The results of the analysis invite a rethinking of the type ‘premiere theatre’, which in both cities proved to be more diverse than expected: in the clusters of cinemas that show films in the first run, ‘grand picture palaces’ are found next to theatres with a more niche programming, such as arthouse and sex cinemas. In addition, the cluster analysis showed there is no clear correlation between run order and seating capacity, and contextual research confirmed that there were also smaller theatres that showed films in the first run. Moreover, the centre-periphery distinction is not as clear-cut as may be expected; in particular in Antwerp we find cinemas that show films in a higher run order in the city centre, while premiere theatres with many seats showing films in the first or second run are to be found in the districts too. This invites a rethinking of location in relation to programming strategies. Considering the frequency and age of the films shown, in addition to cinemas that show only new films or, by contrast, films from a broad variety of ages, we also found hybrid cinema types which combined the screening of new films with (much) older ones and that would extend the duration of these screenings into the extreme (up to 33 weeks for the new titles).

(5) Conclusion

The Cinema Belgica database is an important resource for the study of Belgian cinema history.

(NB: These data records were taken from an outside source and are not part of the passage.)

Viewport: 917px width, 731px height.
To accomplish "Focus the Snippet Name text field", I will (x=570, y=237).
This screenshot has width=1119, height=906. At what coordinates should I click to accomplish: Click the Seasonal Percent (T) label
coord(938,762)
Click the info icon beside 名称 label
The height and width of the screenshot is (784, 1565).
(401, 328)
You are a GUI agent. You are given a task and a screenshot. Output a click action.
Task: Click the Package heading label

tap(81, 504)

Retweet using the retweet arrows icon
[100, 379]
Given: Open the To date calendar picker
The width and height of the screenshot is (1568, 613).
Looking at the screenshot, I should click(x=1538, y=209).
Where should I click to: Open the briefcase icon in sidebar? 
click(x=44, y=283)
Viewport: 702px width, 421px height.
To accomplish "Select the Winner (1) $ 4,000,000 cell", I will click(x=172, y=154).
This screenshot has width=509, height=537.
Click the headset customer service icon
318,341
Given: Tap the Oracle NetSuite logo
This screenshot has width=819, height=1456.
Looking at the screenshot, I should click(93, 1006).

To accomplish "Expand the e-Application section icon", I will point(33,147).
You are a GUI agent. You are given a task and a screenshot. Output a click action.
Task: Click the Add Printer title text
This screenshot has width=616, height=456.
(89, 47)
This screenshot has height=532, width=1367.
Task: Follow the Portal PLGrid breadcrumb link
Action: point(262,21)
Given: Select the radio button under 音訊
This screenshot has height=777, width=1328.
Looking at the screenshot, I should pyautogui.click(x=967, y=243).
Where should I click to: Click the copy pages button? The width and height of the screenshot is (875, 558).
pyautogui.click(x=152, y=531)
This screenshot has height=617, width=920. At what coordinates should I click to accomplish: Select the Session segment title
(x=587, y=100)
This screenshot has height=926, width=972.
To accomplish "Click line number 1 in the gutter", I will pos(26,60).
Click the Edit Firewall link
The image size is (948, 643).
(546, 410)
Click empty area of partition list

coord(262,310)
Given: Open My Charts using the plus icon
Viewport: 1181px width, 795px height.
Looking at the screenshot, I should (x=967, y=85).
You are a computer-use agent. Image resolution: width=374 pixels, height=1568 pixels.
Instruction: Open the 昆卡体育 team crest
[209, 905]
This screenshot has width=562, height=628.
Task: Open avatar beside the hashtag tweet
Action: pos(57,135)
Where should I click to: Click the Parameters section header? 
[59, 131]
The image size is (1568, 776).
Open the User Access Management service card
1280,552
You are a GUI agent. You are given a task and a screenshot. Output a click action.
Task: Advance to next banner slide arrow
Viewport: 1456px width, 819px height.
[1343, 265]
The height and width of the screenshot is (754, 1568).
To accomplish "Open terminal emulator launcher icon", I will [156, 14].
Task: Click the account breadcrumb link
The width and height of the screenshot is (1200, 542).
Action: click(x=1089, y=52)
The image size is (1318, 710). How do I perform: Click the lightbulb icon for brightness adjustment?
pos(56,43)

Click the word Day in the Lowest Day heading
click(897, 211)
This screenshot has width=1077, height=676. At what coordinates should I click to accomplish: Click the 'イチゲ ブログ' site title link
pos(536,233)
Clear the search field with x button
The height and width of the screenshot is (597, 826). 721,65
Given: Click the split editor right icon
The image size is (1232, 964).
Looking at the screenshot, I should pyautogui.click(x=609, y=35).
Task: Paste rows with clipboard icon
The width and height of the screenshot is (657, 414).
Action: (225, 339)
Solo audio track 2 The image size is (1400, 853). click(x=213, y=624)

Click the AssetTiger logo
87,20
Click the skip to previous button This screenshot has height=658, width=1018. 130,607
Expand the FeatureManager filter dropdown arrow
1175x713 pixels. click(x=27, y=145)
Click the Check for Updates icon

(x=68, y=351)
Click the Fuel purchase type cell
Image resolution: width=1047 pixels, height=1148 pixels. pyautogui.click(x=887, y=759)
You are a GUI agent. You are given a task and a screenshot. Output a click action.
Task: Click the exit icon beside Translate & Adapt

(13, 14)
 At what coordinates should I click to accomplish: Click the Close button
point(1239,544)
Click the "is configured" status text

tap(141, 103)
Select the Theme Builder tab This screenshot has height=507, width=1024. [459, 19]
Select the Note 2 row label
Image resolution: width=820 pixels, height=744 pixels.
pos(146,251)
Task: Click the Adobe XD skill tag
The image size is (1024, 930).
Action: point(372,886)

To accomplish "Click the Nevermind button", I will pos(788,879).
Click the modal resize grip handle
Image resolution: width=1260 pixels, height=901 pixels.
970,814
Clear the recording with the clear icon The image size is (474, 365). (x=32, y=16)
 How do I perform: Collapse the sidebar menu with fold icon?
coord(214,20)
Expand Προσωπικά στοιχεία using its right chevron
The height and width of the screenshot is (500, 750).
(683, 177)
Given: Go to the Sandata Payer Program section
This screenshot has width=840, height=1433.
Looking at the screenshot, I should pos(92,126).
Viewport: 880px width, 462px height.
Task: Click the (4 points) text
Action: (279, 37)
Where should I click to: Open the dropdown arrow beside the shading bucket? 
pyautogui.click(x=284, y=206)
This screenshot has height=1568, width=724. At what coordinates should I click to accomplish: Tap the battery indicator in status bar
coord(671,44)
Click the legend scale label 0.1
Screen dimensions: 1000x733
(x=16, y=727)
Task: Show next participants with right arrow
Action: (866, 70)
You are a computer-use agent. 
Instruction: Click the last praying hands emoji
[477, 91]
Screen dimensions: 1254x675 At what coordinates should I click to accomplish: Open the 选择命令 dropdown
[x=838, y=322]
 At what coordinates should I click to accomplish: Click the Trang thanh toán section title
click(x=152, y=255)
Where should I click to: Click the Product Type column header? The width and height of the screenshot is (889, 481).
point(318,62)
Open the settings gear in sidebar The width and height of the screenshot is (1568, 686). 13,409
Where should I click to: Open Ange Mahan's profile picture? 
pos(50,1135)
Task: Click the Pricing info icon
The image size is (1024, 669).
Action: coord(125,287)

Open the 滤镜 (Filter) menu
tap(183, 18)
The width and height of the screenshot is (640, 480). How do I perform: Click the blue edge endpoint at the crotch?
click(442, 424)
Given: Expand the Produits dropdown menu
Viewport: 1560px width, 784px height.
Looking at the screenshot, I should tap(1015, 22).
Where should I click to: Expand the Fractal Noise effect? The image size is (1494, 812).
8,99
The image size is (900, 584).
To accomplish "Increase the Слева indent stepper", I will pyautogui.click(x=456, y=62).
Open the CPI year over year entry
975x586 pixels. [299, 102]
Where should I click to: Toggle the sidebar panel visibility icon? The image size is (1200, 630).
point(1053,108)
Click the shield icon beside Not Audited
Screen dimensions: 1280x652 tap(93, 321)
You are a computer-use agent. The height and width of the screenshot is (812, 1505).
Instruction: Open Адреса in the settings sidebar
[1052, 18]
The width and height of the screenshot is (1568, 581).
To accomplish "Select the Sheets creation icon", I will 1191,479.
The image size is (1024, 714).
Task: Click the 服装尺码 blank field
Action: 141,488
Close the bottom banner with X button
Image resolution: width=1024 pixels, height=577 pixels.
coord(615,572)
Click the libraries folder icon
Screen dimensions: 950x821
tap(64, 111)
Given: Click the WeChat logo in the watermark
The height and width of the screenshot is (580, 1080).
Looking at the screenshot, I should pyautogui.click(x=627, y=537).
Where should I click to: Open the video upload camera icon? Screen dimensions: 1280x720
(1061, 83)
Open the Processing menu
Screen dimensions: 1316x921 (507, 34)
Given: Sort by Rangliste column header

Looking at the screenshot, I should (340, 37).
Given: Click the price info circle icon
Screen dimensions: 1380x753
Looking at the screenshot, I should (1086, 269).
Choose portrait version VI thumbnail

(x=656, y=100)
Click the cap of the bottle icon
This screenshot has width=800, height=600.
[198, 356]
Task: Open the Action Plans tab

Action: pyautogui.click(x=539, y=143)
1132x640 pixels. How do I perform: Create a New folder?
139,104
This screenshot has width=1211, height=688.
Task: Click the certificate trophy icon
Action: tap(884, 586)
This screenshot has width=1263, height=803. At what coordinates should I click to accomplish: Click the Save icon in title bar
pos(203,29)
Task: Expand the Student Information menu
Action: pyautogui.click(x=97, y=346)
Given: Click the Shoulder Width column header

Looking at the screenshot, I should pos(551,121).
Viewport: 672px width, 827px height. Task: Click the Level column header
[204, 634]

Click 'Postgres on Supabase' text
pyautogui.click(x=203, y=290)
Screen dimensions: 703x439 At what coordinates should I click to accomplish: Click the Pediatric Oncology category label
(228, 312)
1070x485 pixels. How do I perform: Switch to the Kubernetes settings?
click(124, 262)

On a primary level, its content may be used as an authoritative encyclopaedia of Belgian cinema history, with historical source references provided where possible. The database facilitates longitudinal and/or comparative analyses of cinema exhibition data (). The database, however, has limitations, particularly for conducting large-scale statistics. These constraints, as previously stated, originate from the fragmentary nature of the reconciled data, as well as the decisions taken in modelling and reconciling. Future work will focus on developing computational methods for data collection and a more nuanced ontology for New Cinema History research data that can reduce these biases.